__What you have to do__
Beginning with the first line, return the material verbatim and without pictures.

┌──

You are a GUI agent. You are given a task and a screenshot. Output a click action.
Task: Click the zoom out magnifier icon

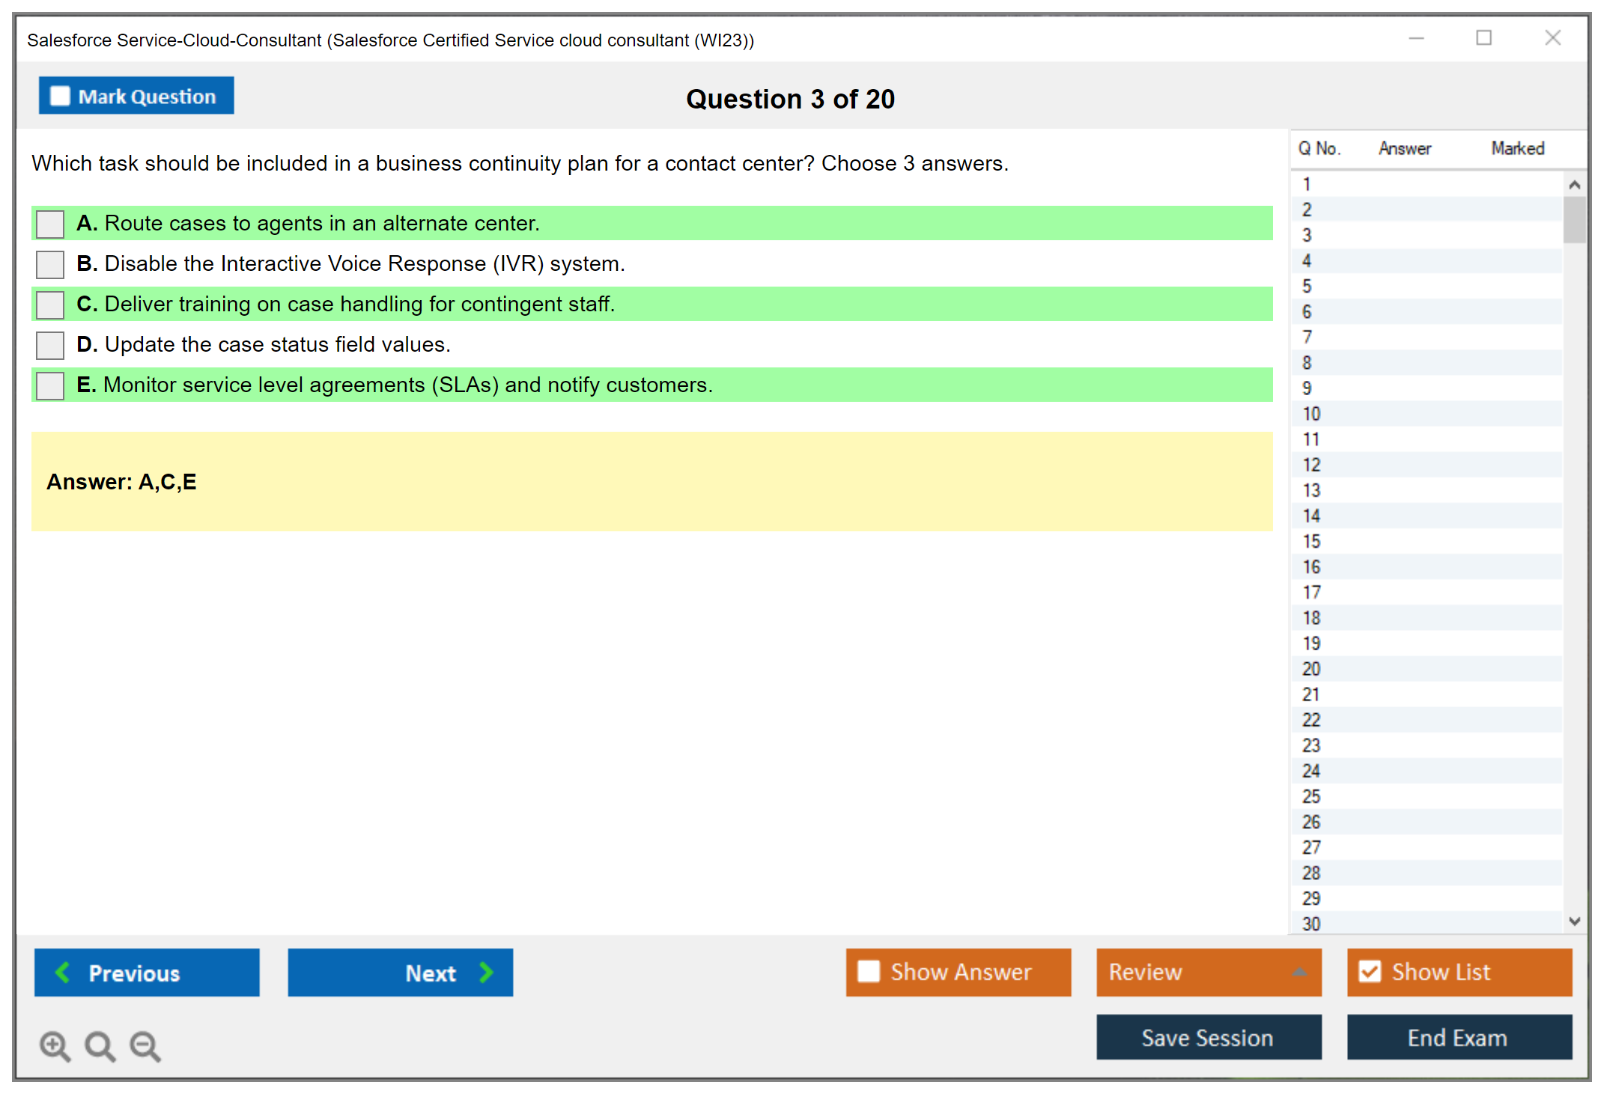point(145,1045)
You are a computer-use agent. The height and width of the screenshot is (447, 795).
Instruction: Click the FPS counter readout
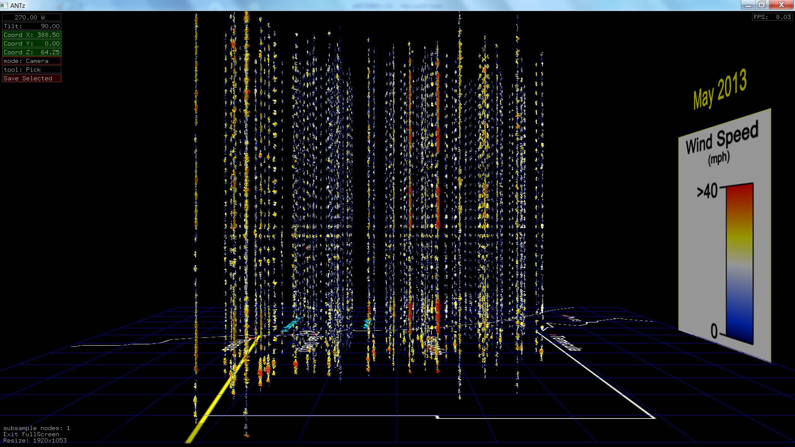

└──

__Answer box__
You are a GUI agent. You are given a task and a screenshot. Output a click action.
Task: Click the zoom out magnifier icon

point(145,1045)
You are a computer-use agent. The height and width of the screenshot is (447, 795).
Instruction: Click the FPS counter readout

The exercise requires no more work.